Student M's serve:  Hail Marie  Pardon my language but Marie StClaire is such a bitch.  Here is someone that thinks just because she suffers a headache, that she is worse off than the enslaved race.  I do believe this is Stowe's purpose for including her, she shows how prejudice the human race can be. Just look at everything else that is going on in the book with reguards to the african race.  Families are being being torn apart, people are being worked to the bone, children are dying, nevermind the fact that they have no freedom.  Now there's Marie, a white person with a migrain who acts as though her problem is the biggest thing in the world.  Look at the last paragraph on page 263, where she complains about Mammy coming down with something.  She states Mammy "makes a fuss about every little thing."  I think she can just turn that finger right around.  With how highly she reguards herself, perhaps she should follow in the foosteps, or wake I guess, of Edna Pontillier.  It will certainly take care of the headache!
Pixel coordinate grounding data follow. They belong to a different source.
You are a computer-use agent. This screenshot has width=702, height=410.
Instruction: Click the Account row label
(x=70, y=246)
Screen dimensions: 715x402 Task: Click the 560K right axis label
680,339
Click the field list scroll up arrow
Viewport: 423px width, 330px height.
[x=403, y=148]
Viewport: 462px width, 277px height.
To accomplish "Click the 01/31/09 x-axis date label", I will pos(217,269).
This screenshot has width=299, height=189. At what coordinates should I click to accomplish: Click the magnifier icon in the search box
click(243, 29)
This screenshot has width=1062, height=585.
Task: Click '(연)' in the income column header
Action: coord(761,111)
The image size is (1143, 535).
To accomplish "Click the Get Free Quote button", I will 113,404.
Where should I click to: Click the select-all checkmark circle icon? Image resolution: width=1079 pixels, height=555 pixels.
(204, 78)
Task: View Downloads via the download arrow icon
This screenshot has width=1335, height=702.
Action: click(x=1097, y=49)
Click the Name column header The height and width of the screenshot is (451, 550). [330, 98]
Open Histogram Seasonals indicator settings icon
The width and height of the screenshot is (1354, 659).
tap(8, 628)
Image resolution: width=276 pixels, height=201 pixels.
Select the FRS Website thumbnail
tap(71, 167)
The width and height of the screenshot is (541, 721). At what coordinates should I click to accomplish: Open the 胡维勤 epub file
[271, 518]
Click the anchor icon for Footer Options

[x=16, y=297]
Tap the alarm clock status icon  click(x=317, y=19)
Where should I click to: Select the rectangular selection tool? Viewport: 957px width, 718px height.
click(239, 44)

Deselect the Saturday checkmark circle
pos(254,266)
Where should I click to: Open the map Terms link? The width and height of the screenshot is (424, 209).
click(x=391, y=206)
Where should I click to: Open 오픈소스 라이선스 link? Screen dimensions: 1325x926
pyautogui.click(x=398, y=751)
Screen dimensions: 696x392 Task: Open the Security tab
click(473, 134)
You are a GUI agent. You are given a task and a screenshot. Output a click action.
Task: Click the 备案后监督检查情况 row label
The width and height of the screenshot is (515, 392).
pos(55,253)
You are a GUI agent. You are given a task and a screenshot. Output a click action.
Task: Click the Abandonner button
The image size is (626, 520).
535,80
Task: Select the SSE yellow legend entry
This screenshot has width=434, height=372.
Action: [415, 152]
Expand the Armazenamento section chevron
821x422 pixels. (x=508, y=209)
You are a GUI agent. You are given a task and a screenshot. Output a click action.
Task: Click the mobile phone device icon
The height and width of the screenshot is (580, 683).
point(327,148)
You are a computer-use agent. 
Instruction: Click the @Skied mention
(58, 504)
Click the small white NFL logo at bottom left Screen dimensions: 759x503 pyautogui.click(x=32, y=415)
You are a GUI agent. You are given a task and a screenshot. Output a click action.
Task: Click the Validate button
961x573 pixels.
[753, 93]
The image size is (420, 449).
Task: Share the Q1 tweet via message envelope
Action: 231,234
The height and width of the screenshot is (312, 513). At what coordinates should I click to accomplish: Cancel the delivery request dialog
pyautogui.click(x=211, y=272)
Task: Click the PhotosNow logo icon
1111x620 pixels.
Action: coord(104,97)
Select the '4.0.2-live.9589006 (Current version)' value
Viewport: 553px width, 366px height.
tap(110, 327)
My reflection:  Aww, I can't share M's enthusiasm for this post, but it does raise my own periodic question about whether I am too narrow-minded in my growing and perhaps hardening conception of what a serve should be.  M remembers this post well, remembers the flood of ideas, remembers being almost out of linguistic control -- remembers, in fact, a kind of personally orgasmic experience!  There is, I think, a kind of masturbatory quality here even in the self-pride of the last sentence.  But where is the realization that the purpose of a serve is to start a conversation?  I don't feel it in M's comment or in the serve itself.   But am I too stuffy here?  Am I rigidifying?  Am I seeing my  categories and my way as "the" way?  Am I forming some sort of theoretical construct, when, in fact, the only real test of a serve is whether it actually works on the board, in the trenches?  Who am I to to say that this kind of approach doesn't work?  I mean, there are a few people in the class who tend to write in this "writer-based" fashion, and it seems to me that the very force with which they articulate their individualism can effectively generate response.  It wakes people up.  It stirs people up.  If everybody is politely communitarian all the time, maybe we'll end up with a snooze board.  If we had a class of all the same personality types, maybe there would be no electricity.  Now maybe I'm getting far afield from this specific serve to a much broader issue and a much deeper doubt.  But I guess I would say at this point that I would want students to see these kinds of posts and to be aware of my concerns if these kinds of posts are routine with them.  I guess I would fall back on my basic goal for this entire project activity -- that students be conscious of what they are doing on the discussion board.